ARTICLE:
— BEGIN —

Perspectives / 013
OutcomesThe AI-generated answer
Somewhere tonight, a candidate is asking an AI what it's really like to work at your organisation.
SB Shehzad Bhanji · 29 September 2026 · 9 min read
The answer A candidate asks an AI about your organisation tonight. Everything this series has covered is in the reply.
Twelve weeks ago, this series began with an organisation rewriting its EVP for the third time and wondering why turnover didn’t move. It ends tonight, with a candidate you’ll never meet, sitting somewhere with a chat window open, typing a question:
“What’s it really like to work at this organisation? Should I apply?”
And getting an answer.
Not a search results page they’d have to assemble themselves. An answer: fluent, confident, synthesised, three paragraphs long, delivered in the voice of a knowledgeable, neutral friend. It mentions your culture, drawing on patterns in your reviews. It notes what people praise and what they warn about. It might quote the phrase that appears most often. It may well contain some version of five words this series has met before: “depends on your manager.”
Here’s the question this final essay turns on: have you read that answer?
Almost no organisation has. Which is remarkable, because for a growing share of candidates, that answer is now the first substantive thing they learn about working for you, ahead of your careers page, your campaign, and everything else you spent this year producing. It might already be the most-read document about employment at your organisation, and it was written by no one, owned by no one, and reviewed by no one you employ.

— END —

DATA:
— BEGIN —

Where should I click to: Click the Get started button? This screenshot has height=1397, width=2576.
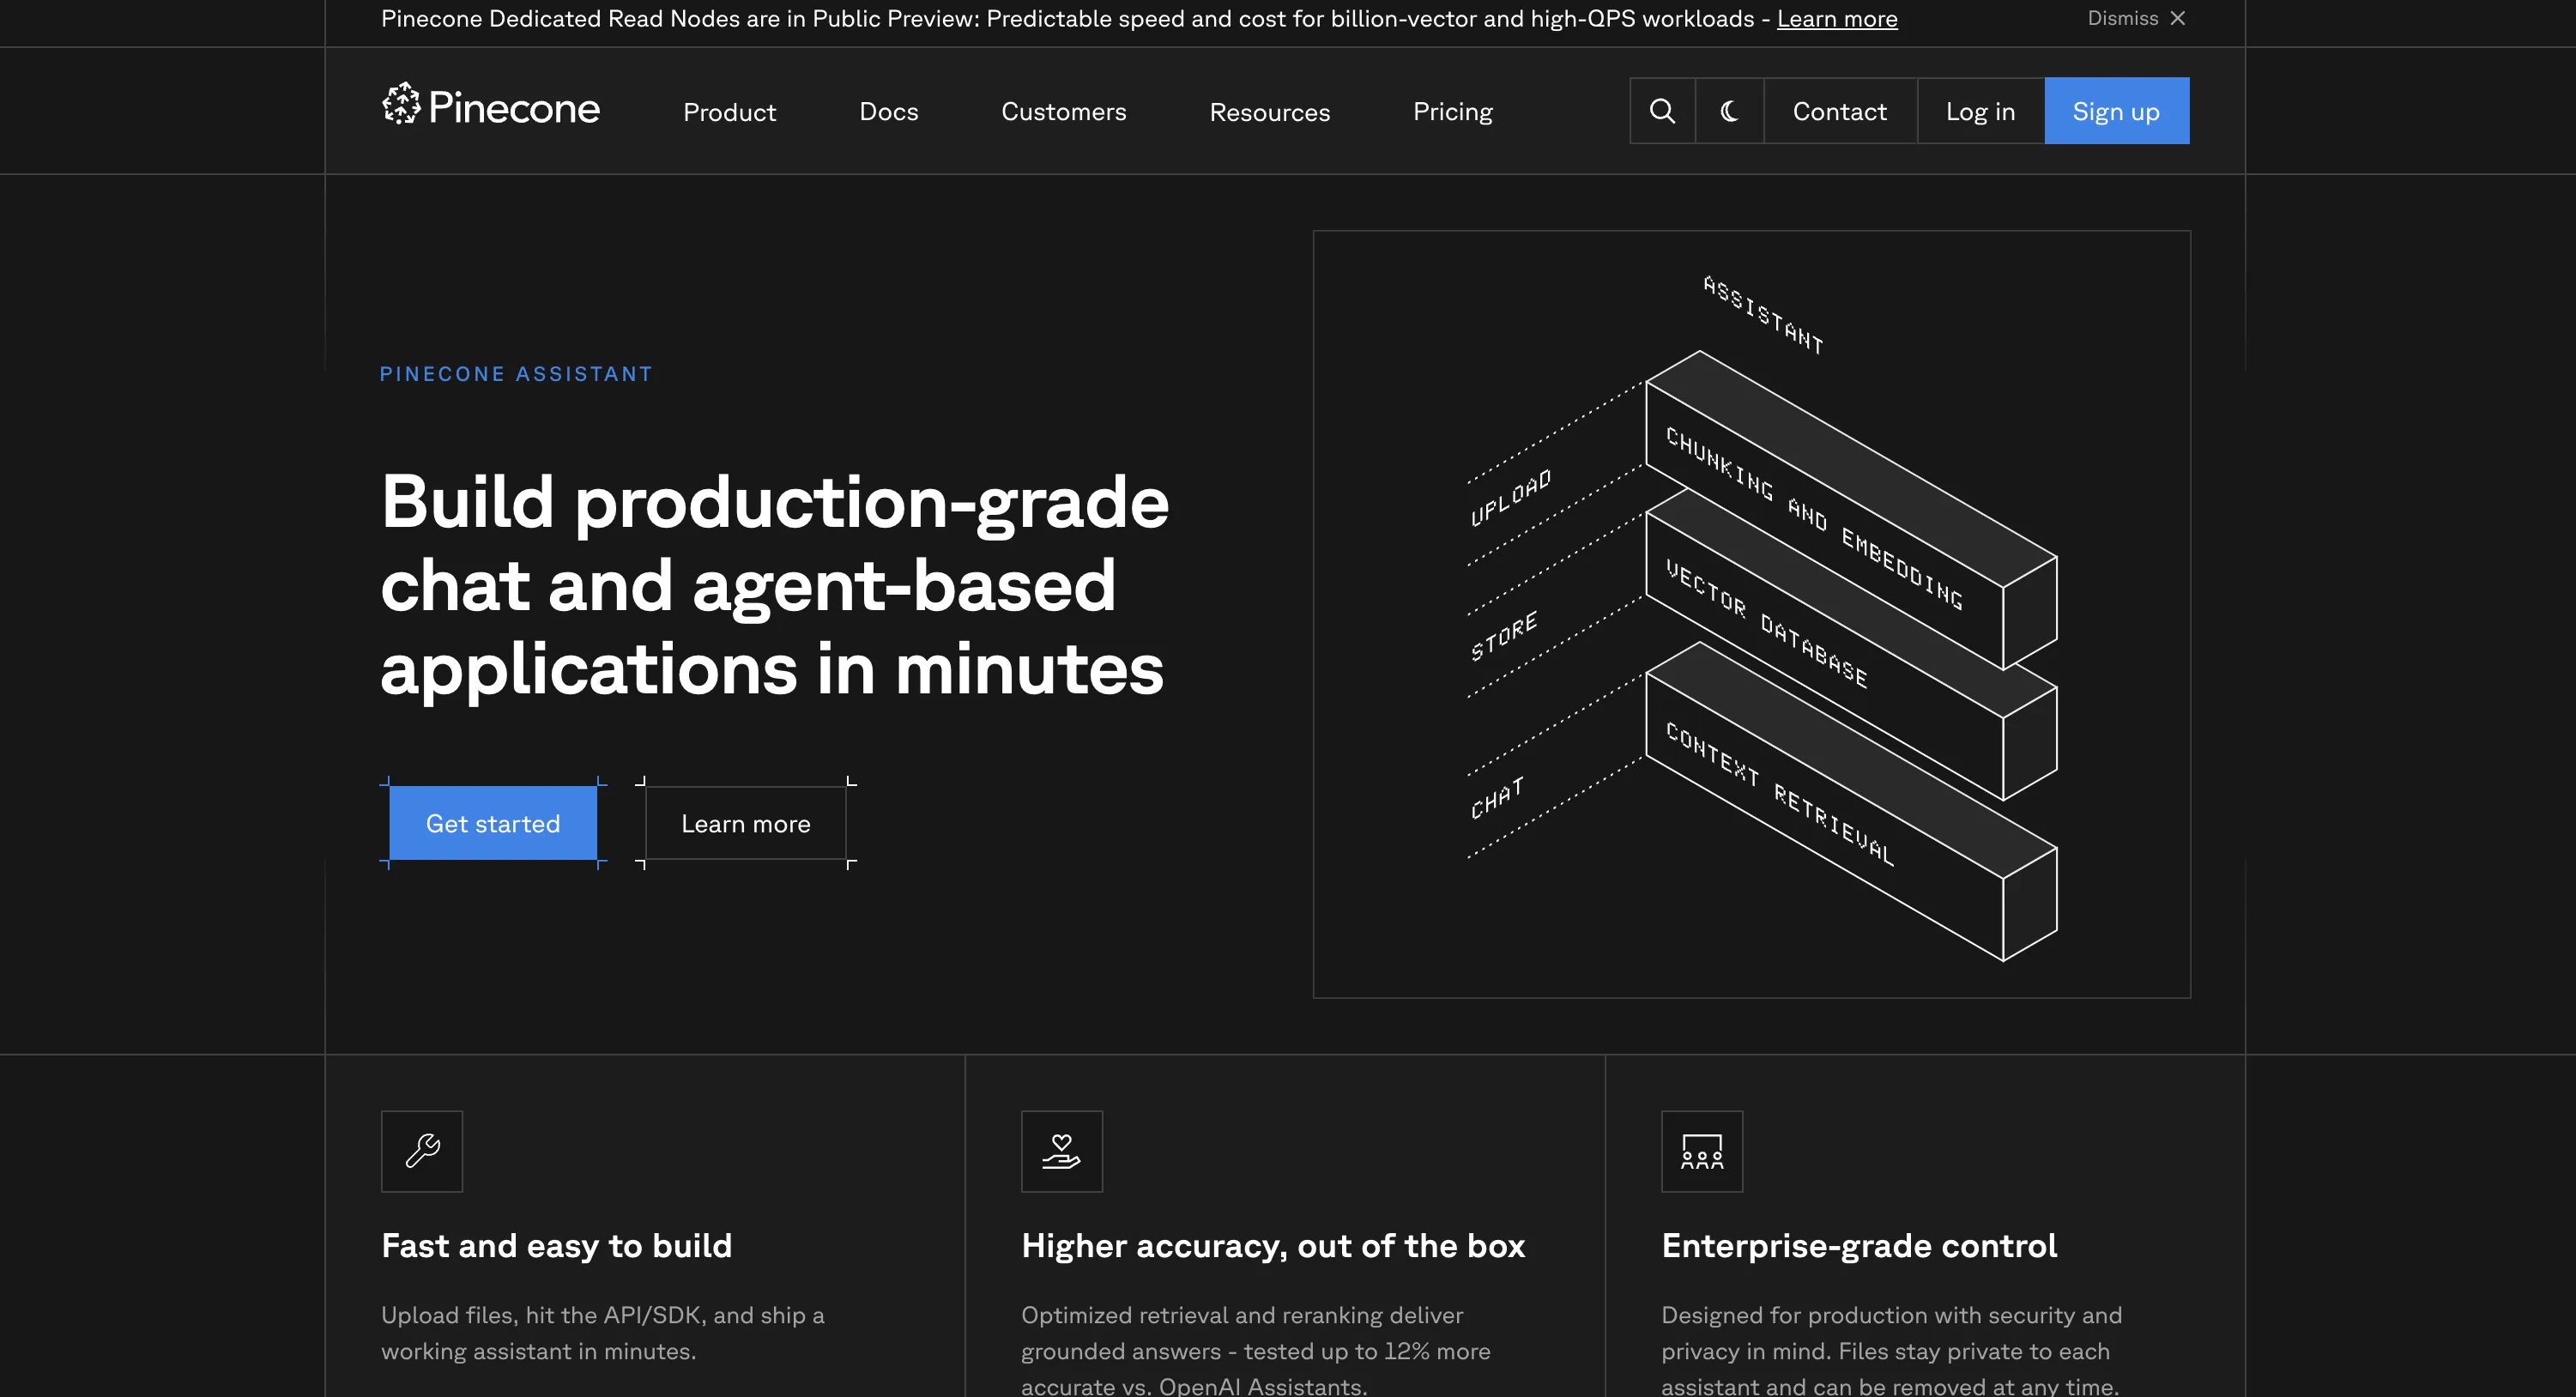click(x=493, y=822)
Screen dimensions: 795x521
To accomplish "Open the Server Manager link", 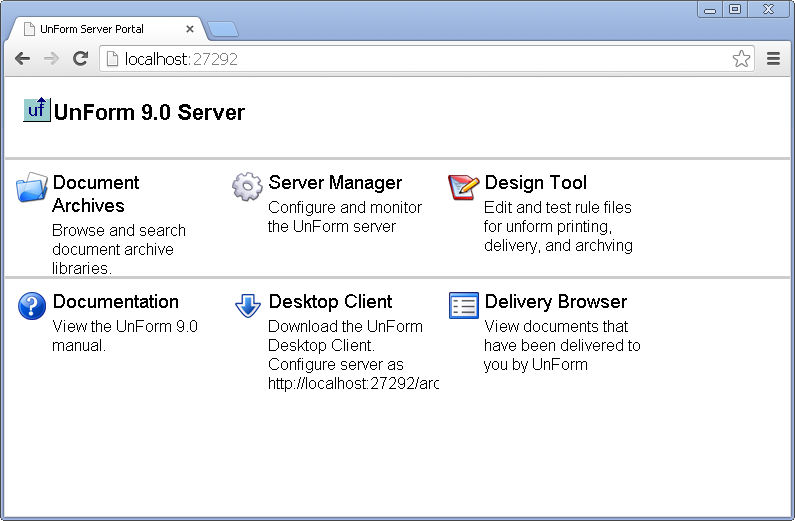I will [x=335, y=182].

— END —

SHORT EXERCISE A: Reproduce the essay on AI answers about employers word for word, from "SB Shehzad Bhanji" to "getting an answer.".
SHORT EXERCISE B: Resume the essay on AI answers about employers, starting right after its final sentence.
The data have no connection to the essay on AI answers about employers.

EXPECTED ANSWER A:
SB Shehzad Bhanji · 29 September 2026 · 9 min read
The answer A candidate asks an AI about your organisation tonight. Everything this series has covered is in the reply.
Twelve weeks ago, this series began with an organisation rewriting its EVP for the third time and wondering why turnover didn’t move. It ends tonight, with a candidate you’ll never meet, sitting somewhere with a chat window open, typing a question:
“What’s it really like to work at this organisation? Should I apply?”
And getting an answer.

EXPECTED ANSWER B:
The misconception: reputation is managed channel by channel
For the entire history of employer branding, the operating model has been channel management. The careers site is an asset: keep it current. The review platforms are a channel: monitor, respond, encourage happy people to post. Media is a channel. Social is a channel. Each has an owner, a playbook, and a budget line, and reputation was the sum of well-managed channels.
That model had a quiet, load-bearing assumption: the audience assembles the picture themselves. A candidate had to visit the careers page, then separately open the reviews, then weigh what a friend mentioned, and hold it all together in their head. The assembly was manual, effortful and lossy, and in that lossiness lived a grace period: a strong promise, well distributed, could outrun a mediocre experience, at least for a while, at least with candidates who never got to tab two.
The AI answer removes the assembly step, and with it, the grace period.
When a language model responds to “what’s it like to work there,” it performs the synthesis automatically: your official content, the review corpus, news coverage, forum threads, the aggregate residue of every story your people have left in public. The two-tab comparison from the careers page essay, the one I said any candidate could run in ten minutes, now runs in seconds, for every candidate, without them even knowing they’re running it. The composite was always the real employer brand. It’s just that now the composite has a user interface.
And the weighting in that synthesis should sound familiar, because it’s the arithmetic this series established weeks ago. Your page is one voice, and a self-interested one, which both human readers and trained models learn to discount. The lived accounts are the chorus:
many voices, no commercial motive, high consistency where the experience was consistent.
Your page gets one vote. Everyone who ever lived the experience gets the rest.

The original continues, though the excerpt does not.